先刻の、ファーストキスの告白の時以上に赤面している。
「ハハ、少し話を急ぎすぎました。御免なさい。忘れて下さい。」
「…………」
さくらは話題を変えねばと思い、ふと空を見上げた。
「…今日は満月ですね。キレイ…」
「キレイですね。月か…月にもプレシャスってあると思いますか?」
「…そうですね。あるといいですね。」
「…………さくらさん、知ってますか。サージェスレスキューに続く、新しい事業プランの事。」
「…もしかして…宇宙探索計画…ですか?」
「さすがさくらさん。極秘裏に動いているプランですから、現場の僕達には何も知らされていないですけどね。」
「…昨年から、JAXA(宇宙航空研究開発機構)との資金提携、技術協力が密になったので…予測はしていました。」
「僕もそこが気になって、つい調べてしまいました。まだ人員は未定の様ですが…」
「…高岳さんの様に、外部から人員を募集するのでしょうか…………あ!」
「レスキュー創設の時はどうでしたっけ……今回は…多分…自ら志願するんじゃないでしょうか…あの人は…」
「!」
さくらの脳裏に不安が過ぎる。
サージェスレスキュー創設時、当初は明石がそのメンバーに選出されていた。
結局は、明石の強い推薦で映士が選ばれたのだが、今回は未知の世界…宇宙…
誰よりも、未知の世界への冒険心に溢れる明石ならば…おそらくは…
「今日の僕達の様に、お互いを知れば、距離が近づいたカンジがします。その逆も有り得ませんか?」
「…距離が近づかなければ…お互いを知れない…ですか。」
「宇宙と地球は遠いですよ。同じ地球上で違う道を歩む以上の距離です。」
「…………」
「高校を卒業したら、お互い家を出て、違う道を歩むつもりだったんですよね。」
「…そう…ですね…」
「それに、最初から他人が決めた仲じゃ、反発もしたくなるかも知れませんね。特に思春期は。」
「だからこそ…ハッキリとした『想い』を…抱けなかったのかも知れません…」
「今は自分で決めた道を歩んでいるんだし、『想い』をぶつけてもいいんじゃないですか。」
月明かりのせいだろうか…さくらは、今まで目の前を覆っていた闇が晴れた様な気がした。

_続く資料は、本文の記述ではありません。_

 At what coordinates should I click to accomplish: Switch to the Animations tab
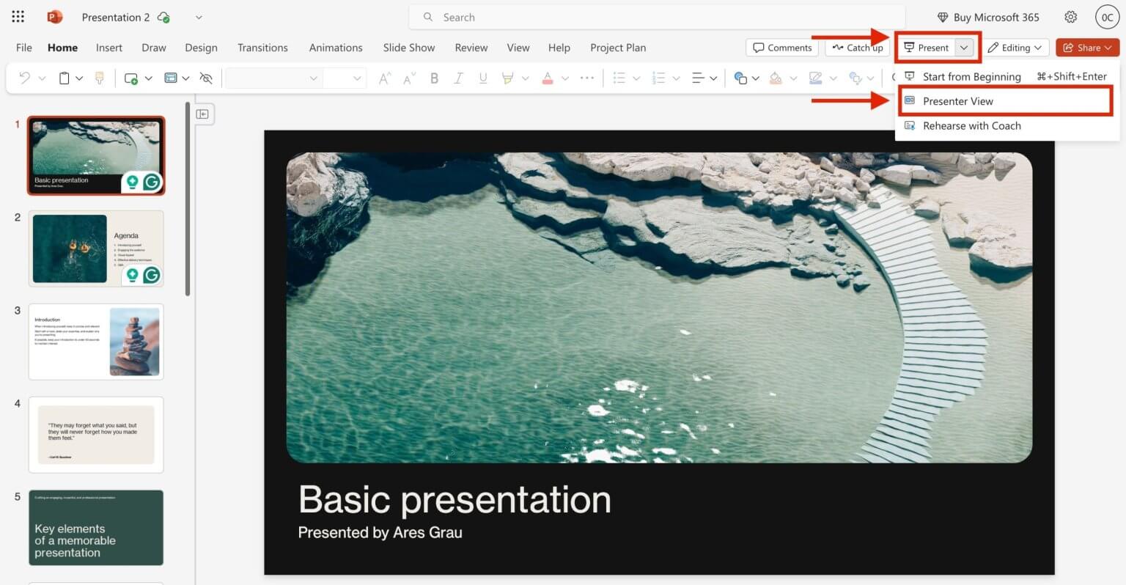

「そうそう!さくらさんに謝らないと…今日、誘った本当の理由は…」
「…フフ、蒼太君の事ですからね。ある程度は…………謝るどころか…感謝してますよ。蒼太君!」
「イヤ『黄色い悪魔』が現れなきゃ、僕も、こうも上手くは切り出せなかったんですけどね。ハハ!」
「…クスクス、本当『黄色い悪魔』サマサマですね!」
その時、蒼太の背中の上で菜月がゴソゴソ動き始めた。
「…むにゃ…ふぁ〜〜あ☆…ん?ここはドコ?」
さくらは、菜月の両ほっぺを軽くつねった。